Methods: Well-characterized patients with early MSA (n = 32), Parkinson's disease (PD; n = 21), and matched controls (CON; n = 15) were enrolled in a prospective, longitudinal study of synucleinopathies with serial annual evaluations. NfL was measured using a high-sensitivity immunoassay, and findings were assessed by disease category and relationship with clinical measures of disease progression.

Results: Measurements of NfL-c were highly reproducible across immunoassay platforms (Pearson, r = 0.99), while correlation between NfL-c and -p was only moderate (r = 0.66). NfL was significantly higher in MSA compared with CON and PD; the separation was essentially perfect for NfL-c, but there was overlap, particularly with PD, for NfL-p. While clinical measures of disease severity progressively increased over time, NfL-c and -p remained at stable elevated levels within subjects across serial measurements. Neither change in NfL nor baseline NfL were significantly associated with changes in clinical markers of disease severity.

Conclusions: These findings confirm NfL-c as a faithful diagnostic marker of MSA, while NfL-p showed less robust diagnostic value. The significant NfL elevation in MSA was found to be remarkably stable over time and was not predictive of clinical disease progression.

Keywords: Biomarker; Multiple system atrophy; Neurofilament light chain; Parkinson’s disease.

Figure 1.. Neurofilament light chain correlation analyses.

Correlation of NfL values in all subjects at baseline derived previously using conventional ELISA versus those derived using the high-sensitivity platform in this study (A). Correlation of baseline NfL in CSF versus NfL in plasma derived using the same high-sensitivity platform (B).
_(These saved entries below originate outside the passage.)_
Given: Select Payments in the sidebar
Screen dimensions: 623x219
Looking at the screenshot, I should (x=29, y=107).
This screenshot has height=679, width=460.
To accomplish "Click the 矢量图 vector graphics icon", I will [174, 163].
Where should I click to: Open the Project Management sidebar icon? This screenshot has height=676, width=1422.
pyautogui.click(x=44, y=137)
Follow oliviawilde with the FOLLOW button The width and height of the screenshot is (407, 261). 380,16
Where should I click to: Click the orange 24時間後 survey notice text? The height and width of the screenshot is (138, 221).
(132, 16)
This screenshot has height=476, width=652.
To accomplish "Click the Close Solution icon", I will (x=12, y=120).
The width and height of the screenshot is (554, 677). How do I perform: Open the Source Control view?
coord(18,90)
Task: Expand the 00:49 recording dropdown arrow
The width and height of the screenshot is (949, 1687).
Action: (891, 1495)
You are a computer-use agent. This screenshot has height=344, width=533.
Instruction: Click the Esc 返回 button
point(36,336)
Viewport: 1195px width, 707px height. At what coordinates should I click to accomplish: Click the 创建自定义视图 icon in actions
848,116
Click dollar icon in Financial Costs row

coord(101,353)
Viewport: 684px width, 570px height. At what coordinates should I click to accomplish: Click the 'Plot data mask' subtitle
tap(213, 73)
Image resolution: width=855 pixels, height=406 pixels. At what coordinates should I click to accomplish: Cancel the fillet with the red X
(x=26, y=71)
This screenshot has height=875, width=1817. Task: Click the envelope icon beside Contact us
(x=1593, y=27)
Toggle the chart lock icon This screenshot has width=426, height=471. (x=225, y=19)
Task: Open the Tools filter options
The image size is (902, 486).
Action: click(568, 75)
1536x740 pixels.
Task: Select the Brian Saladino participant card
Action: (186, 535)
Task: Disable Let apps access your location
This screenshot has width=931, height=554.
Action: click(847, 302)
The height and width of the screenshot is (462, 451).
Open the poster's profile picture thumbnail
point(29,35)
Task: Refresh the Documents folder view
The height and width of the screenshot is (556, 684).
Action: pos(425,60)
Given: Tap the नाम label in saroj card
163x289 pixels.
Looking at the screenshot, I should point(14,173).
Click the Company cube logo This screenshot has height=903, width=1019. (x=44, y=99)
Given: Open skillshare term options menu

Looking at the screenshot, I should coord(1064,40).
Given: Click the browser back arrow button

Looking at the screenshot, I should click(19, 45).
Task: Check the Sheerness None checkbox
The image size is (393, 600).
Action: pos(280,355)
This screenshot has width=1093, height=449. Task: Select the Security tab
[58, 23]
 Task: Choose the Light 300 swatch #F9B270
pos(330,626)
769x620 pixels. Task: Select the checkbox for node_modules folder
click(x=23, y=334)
There was remarkable agreement of values derived in CSF using different platforms, while the correlation between NfL in CSF and NfL in plasma was highly significant but of only moderate strength.

Figure 2.. Comparison of neurofilament light chain between disease categories.

NfL in MSA, PD, and CON subjects in CSF (A) and in plasma (B). There was perfect separation of MSA from CON subjects and near perfect separation from PD using NfL in CSF. There was also good separation of groups using NfL in plasma, but greater overlap with MSA, particularly with PD.

Figure 3.. ROC curves.

ROC curves for NFL-c differentiating MSA from CON subjects (A) and differentiating MSA from PD (B), as well as ROC curves for NfL-p differentiating MSA from CON (C) and from PD (D). NfL-c provided near perfect separation of MSA from the other groups, while the accuracy of separation was good but less robust for NfL-p.

Figure 4.. Progression of UMSARS scores in MSA patients over time.

There was progressive and significant increase of all components of UMSARS (I, II, Total, and IV) over time.

Figure 5.. Longitudinal observations of neurofilament light chain.

Spaghetti plots illustrating longitudinal change of NfL in CSF (top panels) and plasma (bottom panels) over serial measurements across disease categories. There was no significant change of NfL-c or NfL-p over time for either disease category, including MSA.